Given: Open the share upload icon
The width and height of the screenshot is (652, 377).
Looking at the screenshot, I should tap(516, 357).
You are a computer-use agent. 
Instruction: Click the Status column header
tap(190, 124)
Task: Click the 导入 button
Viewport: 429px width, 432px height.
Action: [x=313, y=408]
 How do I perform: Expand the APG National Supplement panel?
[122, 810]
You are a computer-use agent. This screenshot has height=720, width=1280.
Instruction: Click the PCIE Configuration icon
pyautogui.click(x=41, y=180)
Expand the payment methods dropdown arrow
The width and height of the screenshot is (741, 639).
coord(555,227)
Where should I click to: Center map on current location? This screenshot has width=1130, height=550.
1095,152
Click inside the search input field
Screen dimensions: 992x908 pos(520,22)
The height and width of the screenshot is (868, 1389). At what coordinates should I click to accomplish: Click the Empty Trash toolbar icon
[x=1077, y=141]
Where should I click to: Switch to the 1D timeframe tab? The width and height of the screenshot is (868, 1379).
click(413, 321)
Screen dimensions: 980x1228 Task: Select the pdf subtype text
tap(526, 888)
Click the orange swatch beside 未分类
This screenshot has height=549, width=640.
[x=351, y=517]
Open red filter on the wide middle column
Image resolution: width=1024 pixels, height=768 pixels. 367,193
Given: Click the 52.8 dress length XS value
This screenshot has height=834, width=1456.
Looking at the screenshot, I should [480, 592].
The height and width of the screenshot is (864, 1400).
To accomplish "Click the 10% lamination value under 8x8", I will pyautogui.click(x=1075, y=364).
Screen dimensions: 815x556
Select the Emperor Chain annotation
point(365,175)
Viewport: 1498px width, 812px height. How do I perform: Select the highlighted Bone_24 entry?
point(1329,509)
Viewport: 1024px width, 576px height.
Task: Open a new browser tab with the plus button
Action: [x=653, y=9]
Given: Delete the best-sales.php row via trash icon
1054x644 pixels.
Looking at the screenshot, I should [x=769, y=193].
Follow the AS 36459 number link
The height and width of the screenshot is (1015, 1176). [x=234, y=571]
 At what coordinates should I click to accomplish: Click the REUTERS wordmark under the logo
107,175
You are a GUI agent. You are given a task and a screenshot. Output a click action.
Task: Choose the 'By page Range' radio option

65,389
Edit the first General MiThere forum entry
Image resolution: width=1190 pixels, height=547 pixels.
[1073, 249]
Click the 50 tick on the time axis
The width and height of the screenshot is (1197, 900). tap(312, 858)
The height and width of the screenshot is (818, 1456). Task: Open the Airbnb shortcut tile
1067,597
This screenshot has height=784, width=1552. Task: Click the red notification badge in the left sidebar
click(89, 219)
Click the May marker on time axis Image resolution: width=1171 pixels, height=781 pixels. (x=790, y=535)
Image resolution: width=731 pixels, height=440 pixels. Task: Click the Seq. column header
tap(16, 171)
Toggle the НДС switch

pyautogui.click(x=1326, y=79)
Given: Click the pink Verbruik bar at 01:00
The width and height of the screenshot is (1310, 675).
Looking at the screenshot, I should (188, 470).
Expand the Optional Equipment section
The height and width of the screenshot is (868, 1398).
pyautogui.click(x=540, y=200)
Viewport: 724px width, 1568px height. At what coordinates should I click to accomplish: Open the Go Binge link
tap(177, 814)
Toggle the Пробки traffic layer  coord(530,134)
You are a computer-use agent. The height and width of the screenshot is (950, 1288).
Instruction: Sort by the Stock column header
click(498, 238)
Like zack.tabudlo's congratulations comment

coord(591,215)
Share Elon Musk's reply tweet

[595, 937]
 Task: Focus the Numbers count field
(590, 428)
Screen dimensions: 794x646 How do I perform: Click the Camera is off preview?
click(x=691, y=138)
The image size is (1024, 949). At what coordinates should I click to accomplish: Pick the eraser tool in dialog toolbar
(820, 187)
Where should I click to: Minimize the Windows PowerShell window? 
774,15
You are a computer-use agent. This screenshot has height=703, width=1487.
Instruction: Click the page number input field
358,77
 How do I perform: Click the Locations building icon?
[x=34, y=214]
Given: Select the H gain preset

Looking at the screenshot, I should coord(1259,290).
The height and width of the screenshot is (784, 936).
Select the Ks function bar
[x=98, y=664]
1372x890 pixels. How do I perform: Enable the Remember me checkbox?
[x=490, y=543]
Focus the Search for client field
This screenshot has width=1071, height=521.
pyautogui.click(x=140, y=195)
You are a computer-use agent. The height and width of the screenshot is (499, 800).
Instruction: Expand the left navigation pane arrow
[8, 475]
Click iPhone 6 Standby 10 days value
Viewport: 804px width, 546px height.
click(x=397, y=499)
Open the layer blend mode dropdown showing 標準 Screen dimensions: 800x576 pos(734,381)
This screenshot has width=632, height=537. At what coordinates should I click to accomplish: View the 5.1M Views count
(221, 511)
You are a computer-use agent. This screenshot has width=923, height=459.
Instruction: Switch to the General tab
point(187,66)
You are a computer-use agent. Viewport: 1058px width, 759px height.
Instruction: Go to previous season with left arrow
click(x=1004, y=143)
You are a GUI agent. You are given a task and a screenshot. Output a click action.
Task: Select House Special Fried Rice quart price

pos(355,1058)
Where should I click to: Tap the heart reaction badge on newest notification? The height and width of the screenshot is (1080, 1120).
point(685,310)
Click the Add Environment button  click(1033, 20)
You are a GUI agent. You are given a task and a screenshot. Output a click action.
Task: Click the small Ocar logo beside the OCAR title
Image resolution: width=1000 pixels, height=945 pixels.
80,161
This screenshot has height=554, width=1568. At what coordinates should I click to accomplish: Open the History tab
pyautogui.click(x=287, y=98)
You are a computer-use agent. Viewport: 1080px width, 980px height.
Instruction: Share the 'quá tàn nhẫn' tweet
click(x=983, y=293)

• • • •

*Your goal:*
Quote the records from the line with "The height and width of the screenshot is (818, 1456)." to the line with "click(89, 219)", word for word.

*Solution to the exercise:*
The height and width of the screenshot is (818, 1456). Task: Open the Airbnb shortcut tile
1067,597
This screenshot has height=784, width=1552. Task: Click the red notification badge in the left sidebar
click(89, 219)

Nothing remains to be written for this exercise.